For the Church of Santa Maria dell’ Orto, where the Brescian painters, Cristofano and his brother,[2] painted the ceilino; as I have before related, Tintoretto executed the decorations of two walls, which will be found in the principal chapel, they are in oil, on cloth, and extend from the cornice above the seats, even to the ceiling, a height of twenty braccia that is to say. The picture on the right represents Moses returning from the Mount, where he has received the Laws from the hand of God, when he finds the people adoring the golden calf: and that on the left exhibits the Universal Judgment at the last day; the latter, an extravagant invention, which is truly fearful and terrible, in its diversity of figures which are of each sex and every age; the souls of the condemned, as well as of the blessed, are beheld in various parts in the distance.
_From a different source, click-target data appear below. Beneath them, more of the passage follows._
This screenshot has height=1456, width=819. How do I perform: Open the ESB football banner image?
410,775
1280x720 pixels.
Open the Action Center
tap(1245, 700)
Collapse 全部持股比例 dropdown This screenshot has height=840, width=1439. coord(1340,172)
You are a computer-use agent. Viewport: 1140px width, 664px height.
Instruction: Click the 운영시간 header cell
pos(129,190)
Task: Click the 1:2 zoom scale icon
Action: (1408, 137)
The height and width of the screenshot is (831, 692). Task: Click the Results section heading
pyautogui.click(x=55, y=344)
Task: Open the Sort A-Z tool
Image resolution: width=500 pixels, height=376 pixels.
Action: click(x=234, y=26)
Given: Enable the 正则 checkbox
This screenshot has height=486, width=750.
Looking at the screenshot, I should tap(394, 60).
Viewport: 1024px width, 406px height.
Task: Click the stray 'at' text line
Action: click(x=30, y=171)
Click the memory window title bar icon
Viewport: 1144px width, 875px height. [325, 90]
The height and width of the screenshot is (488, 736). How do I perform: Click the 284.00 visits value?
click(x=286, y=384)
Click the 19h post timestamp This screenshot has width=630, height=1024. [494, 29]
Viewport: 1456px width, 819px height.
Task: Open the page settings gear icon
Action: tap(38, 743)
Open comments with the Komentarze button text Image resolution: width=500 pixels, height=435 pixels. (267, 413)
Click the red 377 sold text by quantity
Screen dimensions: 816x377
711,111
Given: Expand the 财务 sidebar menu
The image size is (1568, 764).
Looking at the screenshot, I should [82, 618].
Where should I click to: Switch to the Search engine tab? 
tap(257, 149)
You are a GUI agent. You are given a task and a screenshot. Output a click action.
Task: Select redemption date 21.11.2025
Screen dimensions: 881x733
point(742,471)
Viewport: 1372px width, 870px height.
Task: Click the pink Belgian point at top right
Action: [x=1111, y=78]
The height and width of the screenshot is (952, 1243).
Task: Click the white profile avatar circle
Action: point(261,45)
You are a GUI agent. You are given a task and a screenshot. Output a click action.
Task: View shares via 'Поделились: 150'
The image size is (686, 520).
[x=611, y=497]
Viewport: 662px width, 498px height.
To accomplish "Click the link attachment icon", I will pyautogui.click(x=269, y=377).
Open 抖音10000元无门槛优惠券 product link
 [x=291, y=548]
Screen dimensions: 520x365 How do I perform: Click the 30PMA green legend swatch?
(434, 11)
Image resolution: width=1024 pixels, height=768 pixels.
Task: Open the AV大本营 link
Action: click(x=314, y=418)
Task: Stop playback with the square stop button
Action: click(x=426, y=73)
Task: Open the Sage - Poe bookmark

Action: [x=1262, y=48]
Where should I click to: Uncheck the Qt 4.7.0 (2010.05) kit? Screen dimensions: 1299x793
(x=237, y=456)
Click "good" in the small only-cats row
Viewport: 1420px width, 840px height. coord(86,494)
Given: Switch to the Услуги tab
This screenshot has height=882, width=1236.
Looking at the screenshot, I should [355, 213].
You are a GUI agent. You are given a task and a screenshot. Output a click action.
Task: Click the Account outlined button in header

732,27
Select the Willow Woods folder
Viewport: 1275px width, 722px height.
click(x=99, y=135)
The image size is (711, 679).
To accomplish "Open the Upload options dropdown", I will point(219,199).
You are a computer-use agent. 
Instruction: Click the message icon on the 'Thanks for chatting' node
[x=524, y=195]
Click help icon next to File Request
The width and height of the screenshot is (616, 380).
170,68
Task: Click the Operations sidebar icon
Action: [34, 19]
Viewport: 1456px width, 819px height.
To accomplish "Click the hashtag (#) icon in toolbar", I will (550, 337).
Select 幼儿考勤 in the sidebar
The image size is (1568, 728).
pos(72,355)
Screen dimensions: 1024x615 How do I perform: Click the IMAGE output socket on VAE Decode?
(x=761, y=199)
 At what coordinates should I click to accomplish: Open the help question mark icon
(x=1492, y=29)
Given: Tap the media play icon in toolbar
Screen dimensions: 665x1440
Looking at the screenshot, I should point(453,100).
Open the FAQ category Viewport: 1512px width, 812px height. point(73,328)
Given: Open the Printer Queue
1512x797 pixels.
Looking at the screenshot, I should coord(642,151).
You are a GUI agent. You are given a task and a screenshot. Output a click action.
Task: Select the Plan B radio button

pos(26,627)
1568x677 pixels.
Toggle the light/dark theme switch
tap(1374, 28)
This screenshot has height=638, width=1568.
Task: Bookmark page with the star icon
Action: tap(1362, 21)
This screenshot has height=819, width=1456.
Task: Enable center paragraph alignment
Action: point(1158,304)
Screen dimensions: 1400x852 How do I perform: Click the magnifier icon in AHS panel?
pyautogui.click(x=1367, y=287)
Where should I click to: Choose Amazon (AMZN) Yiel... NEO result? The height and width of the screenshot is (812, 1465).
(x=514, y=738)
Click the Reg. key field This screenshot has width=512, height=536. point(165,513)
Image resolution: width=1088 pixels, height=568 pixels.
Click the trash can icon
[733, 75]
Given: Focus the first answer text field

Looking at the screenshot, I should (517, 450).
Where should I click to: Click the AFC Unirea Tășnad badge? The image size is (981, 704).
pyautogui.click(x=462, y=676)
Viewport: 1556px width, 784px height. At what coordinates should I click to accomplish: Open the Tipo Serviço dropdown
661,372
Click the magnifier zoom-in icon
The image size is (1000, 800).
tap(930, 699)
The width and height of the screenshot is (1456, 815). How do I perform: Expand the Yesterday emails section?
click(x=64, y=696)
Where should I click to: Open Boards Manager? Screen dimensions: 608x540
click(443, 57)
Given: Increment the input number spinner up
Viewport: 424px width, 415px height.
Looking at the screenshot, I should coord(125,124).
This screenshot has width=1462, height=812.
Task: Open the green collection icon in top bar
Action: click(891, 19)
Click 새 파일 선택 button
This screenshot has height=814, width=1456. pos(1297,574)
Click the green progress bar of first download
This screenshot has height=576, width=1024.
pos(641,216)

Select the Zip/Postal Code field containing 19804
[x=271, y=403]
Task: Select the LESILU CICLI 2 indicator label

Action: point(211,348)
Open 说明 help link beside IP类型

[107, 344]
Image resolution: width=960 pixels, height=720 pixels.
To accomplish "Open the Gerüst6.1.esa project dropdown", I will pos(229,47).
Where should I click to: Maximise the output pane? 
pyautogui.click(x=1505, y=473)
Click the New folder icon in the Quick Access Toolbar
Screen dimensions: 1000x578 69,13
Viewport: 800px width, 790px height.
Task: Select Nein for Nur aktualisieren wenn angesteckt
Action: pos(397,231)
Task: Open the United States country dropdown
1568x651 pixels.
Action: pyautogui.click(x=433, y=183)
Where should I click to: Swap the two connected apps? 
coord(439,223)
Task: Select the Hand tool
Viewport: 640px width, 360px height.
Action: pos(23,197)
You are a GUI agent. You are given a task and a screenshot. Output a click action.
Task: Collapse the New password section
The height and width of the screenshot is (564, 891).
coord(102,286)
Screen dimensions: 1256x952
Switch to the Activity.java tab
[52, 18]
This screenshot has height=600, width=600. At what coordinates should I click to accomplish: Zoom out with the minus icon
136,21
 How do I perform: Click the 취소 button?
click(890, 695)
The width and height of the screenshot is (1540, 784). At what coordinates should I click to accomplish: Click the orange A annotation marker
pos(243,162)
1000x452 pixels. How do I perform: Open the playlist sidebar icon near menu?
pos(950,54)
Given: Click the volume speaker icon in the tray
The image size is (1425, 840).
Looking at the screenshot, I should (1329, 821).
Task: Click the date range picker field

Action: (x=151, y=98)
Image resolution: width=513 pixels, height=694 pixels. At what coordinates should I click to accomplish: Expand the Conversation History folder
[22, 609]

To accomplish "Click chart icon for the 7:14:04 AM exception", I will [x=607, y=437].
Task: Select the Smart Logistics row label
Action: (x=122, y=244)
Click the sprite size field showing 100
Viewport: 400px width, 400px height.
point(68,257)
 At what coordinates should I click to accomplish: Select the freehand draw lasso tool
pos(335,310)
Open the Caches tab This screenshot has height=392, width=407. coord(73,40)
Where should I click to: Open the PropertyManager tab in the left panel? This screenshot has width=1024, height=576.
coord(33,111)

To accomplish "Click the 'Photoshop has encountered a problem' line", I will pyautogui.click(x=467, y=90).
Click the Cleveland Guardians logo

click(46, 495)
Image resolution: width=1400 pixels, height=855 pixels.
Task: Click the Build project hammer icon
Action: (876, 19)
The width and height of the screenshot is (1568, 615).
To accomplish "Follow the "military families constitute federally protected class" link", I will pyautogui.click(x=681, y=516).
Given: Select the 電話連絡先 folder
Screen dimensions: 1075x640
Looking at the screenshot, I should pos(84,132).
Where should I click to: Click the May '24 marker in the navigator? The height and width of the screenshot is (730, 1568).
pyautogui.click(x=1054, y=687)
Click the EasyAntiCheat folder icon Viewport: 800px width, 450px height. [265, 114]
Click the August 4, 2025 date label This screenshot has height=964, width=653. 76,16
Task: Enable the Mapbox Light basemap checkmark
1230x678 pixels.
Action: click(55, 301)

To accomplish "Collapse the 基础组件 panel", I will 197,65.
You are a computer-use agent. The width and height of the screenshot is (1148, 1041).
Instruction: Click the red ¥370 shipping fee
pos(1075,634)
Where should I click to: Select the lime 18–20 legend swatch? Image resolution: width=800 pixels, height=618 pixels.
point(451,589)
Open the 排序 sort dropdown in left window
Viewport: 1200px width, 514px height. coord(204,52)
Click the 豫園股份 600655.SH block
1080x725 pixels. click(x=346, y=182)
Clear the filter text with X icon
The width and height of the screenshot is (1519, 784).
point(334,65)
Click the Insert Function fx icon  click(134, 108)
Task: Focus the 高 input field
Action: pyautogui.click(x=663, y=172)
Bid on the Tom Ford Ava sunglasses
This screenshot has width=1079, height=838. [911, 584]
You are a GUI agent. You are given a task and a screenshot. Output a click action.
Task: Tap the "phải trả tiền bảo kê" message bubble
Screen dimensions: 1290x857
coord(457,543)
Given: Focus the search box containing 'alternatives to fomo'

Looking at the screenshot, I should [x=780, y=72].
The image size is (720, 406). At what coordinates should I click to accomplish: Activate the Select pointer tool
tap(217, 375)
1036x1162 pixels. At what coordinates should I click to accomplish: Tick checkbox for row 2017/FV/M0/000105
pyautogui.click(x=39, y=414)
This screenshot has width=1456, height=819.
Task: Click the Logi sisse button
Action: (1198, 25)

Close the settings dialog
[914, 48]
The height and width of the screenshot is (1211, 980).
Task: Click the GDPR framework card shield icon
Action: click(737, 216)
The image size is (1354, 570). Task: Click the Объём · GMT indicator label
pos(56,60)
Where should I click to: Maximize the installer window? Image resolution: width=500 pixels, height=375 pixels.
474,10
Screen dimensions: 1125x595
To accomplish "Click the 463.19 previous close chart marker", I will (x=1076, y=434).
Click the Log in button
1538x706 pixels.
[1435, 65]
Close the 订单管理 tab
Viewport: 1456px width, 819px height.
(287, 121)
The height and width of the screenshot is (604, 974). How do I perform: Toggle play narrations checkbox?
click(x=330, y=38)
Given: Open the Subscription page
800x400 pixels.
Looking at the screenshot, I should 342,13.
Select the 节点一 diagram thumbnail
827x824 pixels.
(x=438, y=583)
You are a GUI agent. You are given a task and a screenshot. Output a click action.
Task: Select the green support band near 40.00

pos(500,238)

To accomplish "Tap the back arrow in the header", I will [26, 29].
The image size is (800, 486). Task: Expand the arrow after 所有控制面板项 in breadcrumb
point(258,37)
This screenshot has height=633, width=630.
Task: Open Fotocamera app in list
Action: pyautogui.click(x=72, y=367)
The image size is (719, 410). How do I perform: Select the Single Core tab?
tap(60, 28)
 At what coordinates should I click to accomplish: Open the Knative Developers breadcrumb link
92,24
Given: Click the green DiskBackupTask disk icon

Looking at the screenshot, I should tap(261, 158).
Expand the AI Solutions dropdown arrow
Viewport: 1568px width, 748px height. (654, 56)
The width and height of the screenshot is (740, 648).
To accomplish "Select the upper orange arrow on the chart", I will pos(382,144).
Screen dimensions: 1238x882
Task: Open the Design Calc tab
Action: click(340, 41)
The boat of Charon is likewise depicted in this work, but in a manner altogether different from that of those usually seen, and of a beautiful as well as unusual form. Indeed had this fanciful invention been executed after a correct and well-regulated design, and if the painter had given due attention to each part and to

  1. These works retain their place, as do other pictures still remaining in the same church, and by the same artist, but which are not mentioned by Vasari.—Ed. Flor., 1832-8.
  2. Cristofano and Stefano Rosa have been mentioned in the Life of Garofalo. see vol. iv. p. 536, et seq.